● Assigned task: Output exactly, please, the lines of the records below from the one containing "映画レビュー (705, 1627)" through the final line.
─── Listed records
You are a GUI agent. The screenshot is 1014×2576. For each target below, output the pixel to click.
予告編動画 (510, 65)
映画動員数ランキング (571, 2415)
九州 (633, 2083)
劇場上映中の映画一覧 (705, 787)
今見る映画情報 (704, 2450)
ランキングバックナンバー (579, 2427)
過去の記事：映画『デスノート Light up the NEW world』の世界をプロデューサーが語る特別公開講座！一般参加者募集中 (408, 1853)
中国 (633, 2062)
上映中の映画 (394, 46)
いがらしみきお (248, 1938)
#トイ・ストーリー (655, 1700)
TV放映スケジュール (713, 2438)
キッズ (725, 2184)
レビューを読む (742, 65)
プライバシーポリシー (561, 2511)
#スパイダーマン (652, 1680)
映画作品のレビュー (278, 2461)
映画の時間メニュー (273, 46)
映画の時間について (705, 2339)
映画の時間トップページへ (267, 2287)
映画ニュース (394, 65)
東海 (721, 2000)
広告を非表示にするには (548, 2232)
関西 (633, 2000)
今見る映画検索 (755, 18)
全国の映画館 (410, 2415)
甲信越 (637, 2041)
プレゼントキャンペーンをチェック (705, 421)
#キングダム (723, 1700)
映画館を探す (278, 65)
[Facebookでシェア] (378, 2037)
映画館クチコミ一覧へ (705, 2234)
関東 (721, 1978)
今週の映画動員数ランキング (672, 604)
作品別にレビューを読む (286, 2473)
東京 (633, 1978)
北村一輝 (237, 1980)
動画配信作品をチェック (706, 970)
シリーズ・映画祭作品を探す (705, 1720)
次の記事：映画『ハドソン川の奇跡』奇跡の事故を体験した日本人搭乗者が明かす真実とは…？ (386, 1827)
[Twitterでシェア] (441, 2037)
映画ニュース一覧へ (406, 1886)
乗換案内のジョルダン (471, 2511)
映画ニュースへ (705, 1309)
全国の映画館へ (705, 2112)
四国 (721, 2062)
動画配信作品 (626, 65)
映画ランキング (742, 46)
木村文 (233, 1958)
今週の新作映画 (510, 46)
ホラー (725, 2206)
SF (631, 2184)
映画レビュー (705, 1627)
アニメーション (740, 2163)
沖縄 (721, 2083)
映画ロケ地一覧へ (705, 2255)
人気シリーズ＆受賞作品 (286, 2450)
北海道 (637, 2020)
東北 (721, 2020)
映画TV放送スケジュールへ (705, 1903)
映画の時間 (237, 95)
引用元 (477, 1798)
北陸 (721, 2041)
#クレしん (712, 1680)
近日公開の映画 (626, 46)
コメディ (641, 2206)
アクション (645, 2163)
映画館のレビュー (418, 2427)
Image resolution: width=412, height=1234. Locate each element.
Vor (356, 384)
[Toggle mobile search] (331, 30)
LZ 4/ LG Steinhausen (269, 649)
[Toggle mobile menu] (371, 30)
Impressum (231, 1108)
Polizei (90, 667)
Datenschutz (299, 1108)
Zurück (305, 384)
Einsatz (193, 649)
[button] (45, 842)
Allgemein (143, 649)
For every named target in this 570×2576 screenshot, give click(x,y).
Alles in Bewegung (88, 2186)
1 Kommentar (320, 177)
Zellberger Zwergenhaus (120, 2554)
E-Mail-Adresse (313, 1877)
──────
● Solved exercise:
映画レビュー (705, 1627)
アニメーション (740, 2163)
沖縄 (721, 2083)
映画ロケ地一覧へ (705, 2255)
人気シリーズ＆受賞作品 (286, 2450)
北海道 (637, 2020)
東北 (721, 2020)
映画TV放送スケジュールへ (705, 1903)
映画の時間 (237, 95)
引用元 (477, 1798)
北陸 (721, 2041)
#クレしん (712, 1680)
近日公開の映画 (626, 46)
コメディ (641, 2206)
アクション (645, 2163)
映画館のレビュー (418, 2427)
Image resolution: width=412, height=1234. Locate each element.
Vor (356, 384)
[Toggle mobile search] (331, 30)
LZ 4/ LG Steinhausen (269, 649)
[Toggle mobile menu] (371, 30)
Impressum (231, 1108)
Polizei (90, 667)
Datenschutz (299, 1108)
Zurück (305, 384)
Einsatz (193, 649)
[button] (45, 842)
Allgemein (143, 649)
For every named target in this 570×2576 screenshot, give click(x,y).
Alles in Bewegung (88, 2186)
1 Kommentar (320, 177)
Zellberger Zwergenhaus (120, 2554)
E-Mail-Adresse (313, 1877)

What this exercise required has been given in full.